▸ **WHAT TO WORK ON**
Could you print exactly the lines of the listing below, starting at the line that has "Screen dimensions: 650x748" and ending at the line that has "Open thumbnail of woman beside yoga picture", and only those lines?

================================

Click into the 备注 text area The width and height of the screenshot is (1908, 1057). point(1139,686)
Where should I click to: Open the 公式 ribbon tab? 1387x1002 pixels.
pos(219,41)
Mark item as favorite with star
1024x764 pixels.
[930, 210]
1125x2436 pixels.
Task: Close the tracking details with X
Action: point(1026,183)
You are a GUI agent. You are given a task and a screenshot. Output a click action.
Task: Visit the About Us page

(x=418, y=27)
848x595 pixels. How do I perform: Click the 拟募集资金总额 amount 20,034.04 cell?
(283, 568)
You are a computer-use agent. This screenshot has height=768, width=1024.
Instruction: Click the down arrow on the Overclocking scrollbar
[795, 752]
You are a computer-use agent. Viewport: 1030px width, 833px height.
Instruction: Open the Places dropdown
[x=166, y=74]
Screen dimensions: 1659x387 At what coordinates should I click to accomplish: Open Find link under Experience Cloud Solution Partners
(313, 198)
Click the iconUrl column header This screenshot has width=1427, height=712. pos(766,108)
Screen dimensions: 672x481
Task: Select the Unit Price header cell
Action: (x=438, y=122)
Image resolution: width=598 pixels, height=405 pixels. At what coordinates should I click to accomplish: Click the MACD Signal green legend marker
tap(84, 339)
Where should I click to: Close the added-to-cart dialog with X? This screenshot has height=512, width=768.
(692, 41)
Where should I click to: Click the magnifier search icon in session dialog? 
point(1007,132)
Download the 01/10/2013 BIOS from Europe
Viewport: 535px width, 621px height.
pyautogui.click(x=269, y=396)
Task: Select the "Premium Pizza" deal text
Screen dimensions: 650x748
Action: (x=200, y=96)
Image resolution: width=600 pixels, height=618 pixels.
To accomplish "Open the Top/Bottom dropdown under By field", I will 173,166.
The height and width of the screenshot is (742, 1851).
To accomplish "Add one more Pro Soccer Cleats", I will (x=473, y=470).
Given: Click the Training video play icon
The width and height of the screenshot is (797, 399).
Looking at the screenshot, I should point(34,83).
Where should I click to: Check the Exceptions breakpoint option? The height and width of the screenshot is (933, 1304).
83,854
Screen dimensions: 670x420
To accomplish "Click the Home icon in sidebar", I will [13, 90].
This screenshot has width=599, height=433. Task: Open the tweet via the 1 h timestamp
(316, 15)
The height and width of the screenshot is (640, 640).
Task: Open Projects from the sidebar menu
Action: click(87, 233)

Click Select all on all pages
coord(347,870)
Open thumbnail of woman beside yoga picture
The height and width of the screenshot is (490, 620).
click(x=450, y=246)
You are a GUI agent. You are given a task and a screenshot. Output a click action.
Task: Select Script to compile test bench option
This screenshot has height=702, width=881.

================================

▸ **WORKED SOLUTION**
Screen dimensions: 650x748
Action: (x=200, y=96)
Image resolution: width=600 pixels, height=618 pixels.
To accomplish "Open the Top/Bottom dropdown under By field", I will 173,166.
The height and width of the screenshot is (742, 1851).
To accomplish "Add one more Pro Soccer Cleats", I will (x=473, y=470).
Given: Click the Training video play icon
The width and height of the screenshot is (797, 399).
Looking at the screenshot, I should point(34,83).
Where should I click to: Check the Exceptions breakpoint option? The height and width of the screenshot is (933, 1304).
83,854
Screen dimensions: 670x420
To accomplish "Click the Home icon in sidebar", I will [13, 90].
This screenshot has width=599, height=433. Task: Open the tweet via the 1 h timestamp
(316, 15)
The height and width of the screenshot is (640, 640).
Task: Open Projects from the sidebar menu
Action: click(87, 233)

Click Select all on all pages
coord(347,870)
Open thumbnail of woman beside yoga picture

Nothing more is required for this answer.